Provided text
>>

# My girls 🤦🏻‍♀️



## maddysmom (Mar 8, 2012)

Today I brought my 3 to a fundraiser to raise money for the local shelter at my friends business in town. I was a little hesitant with all the dogs that were coming, more so the bigger dogs and the possibility of some big dog attacking my three.
It ended up being a huge turnout.
If you donated $50, you got this limited edition umbrella , only 125 available that was painted by a world reowned painter. Still some left if anyone is interested 👍🏻
I have to say, I was so impressed with how respectful and well behaved all the dogs were...EXCEPT FOR MY 3 🤦🏻‍♀️
I was never so embarrassed. They were the loudest ones there, barking nonstop. So much so that every single person there either took pictures or videos of them and believe me...it wasn’t because they were cute.
Here they are right in front in the carriage. This was at beginning. There were probably 50 dogs total that came.
I’m so glad Suki doesn’t have teeth becuz if a dog approached her, she tried to bite them but without teeth, It looked like they thought she was kissing them, lol.
I added the umbrella that was designed and painted by the designer, super cute and colorful. It’s says Choose adoption and it’s raining cats and dogs ❤


----------



## wkomorow (Aug 26, 2011)

That is great that they raised so much money. They are adorable. Now I want to know where your snow is. The plowed piles are over my head.


----------



## pippersmom (May 21, 2012)

Joanne you just made my day by making me laugh at the thought of your girls barking non stop. I find it kind of funny. Thanks for the laugh, I needed that.


----------



## maddysmom (Mar 8, 2012)

<<

Exercise data

>>

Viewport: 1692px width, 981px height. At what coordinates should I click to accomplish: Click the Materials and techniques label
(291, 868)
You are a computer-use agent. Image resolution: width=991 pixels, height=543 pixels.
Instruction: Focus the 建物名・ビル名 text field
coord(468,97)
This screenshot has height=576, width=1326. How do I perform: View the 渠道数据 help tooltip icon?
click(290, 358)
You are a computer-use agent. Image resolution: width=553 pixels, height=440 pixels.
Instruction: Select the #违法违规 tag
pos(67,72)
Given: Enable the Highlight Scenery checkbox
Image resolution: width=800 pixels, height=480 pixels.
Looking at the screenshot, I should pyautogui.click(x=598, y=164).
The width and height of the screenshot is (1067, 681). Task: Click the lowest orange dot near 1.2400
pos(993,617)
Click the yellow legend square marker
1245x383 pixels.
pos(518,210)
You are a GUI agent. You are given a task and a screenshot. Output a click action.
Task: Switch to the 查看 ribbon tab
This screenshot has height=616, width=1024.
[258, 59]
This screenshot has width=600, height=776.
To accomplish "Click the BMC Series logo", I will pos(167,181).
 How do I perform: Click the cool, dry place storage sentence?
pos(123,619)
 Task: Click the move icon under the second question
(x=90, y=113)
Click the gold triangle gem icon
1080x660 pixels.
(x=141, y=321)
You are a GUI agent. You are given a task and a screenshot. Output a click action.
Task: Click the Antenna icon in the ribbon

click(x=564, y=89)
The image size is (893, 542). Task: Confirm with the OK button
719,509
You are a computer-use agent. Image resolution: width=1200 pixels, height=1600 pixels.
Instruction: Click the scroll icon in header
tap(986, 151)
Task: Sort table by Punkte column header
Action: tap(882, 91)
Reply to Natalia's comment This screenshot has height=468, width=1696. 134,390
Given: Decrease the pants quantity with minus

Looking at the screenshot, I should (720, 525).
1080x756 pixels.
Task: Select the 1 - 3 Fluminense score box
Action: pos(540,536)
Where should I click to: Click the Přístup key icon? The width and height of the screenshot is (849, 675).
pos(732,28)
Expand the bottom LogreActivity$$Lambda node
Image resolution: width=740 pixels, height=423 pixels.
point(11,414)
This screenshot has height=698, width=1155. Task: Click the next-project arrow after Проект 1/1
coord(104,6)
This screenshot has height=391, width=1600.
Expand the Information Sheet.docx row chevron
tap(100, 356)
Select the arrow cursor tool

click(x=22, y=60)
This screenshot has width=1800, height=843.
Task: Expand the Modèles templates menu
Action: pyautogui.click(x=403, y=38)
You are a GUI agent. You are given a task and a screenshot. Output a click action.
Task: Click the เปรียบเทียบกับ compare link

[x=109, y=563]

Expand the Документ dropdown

<<

Problem set
1) Can you sum up the forum thread about the dog fundraiser in two sentences?
2) Could you carry on the forum thread about the dog fundraiser from where it stops?

Answers for the tasks
1) At a fundraiser for the local shelter, held at a friend's business, maddysmom's three dogs were the loudest of about 50 otherwise well-behaved dogs, barking nonstop and drawing photos and videos, while toothless Suki tried to bite dogs that approached her. Anyone who donated $50 got a limited-edition umbrella painted by a renowned painter, and in the replies wkomorow praised the money raised and called the dogs adorable, while pippersmom laughed at the thought of the barking.

2)
wkomorow said:


> That is great that they raised so much money. They are adorable. Now I want to know where your snow is. The plowed piles are over my head.


We had 15 inches! And it’s so icy now. I hate driving in this. How much snow did you get there, Walter?


----------



## maddysmom (Mar 8, 2012)

pippersmom said:


> Joanne you just made my day by making me laugh at the thought of your girls barking non stop. I find it kind of funny. Thanks for the laugh, I needed that.


I’m glad I cld make you laugh a bit. That’s why I went myself, something to make me smile and distract my mind. Both my parents just got out of hospital. My mom who went to the rehab only 3 days ago and was dx yesterday morning with covid 😪


----------



## pippersmom (May 21, 2012)

maddysmom said:


> I’m glad I cld make you laugh a bit. That’s why I went myself, something to make me smile and distract my mind. Both my parents just got out of hospital. My mom who went to the rehab only 3 days ago and was dx yesterday morning with covid 😪


Oh Joanne, I'm sorry your mom has covid. How stressful that must be for you. Sending prayers that she makes a speedy recovery. You said both parents were in the hospital? Is your Dad sick too?


----------



## maddysmom (Mar 8, 2012)

pippersmom said:


> Oh Joanne, I'm sorry your mom has covid. How stressful that must be for you. Sending prayers that she makes a speedy recovery. You said both parents were in the hospital? Is your Dad sick too?


Yes both parents were in these last few weeks. my mom has only been home for 10 days since March from either the hospital or rehab.
She had Pneumonia and a UTI this last time she was brought in which was the day after thanksgiving and my dad had a UTI and a intestinal infection. He went by ambulance 2 days after her last admission. I am trying to be positive but my mom is diabetic and has terrible asthma, so it doesn’t look good. Of course everyone throws each other under the bus and no one wants to take responsibility on how she got it. The bigger problem is the rehab is not able to treat her for covid. They do not have antiviral meds and they won’t transfer her because of the covid. It’s not looking good, unfortunately.
Thankyou so much for your prayers❤


----------



## wkomorow (Aug 26, 2011)

So sorry your parents are sick. I can't imagine how difficult it is these days when there are so many restrictions.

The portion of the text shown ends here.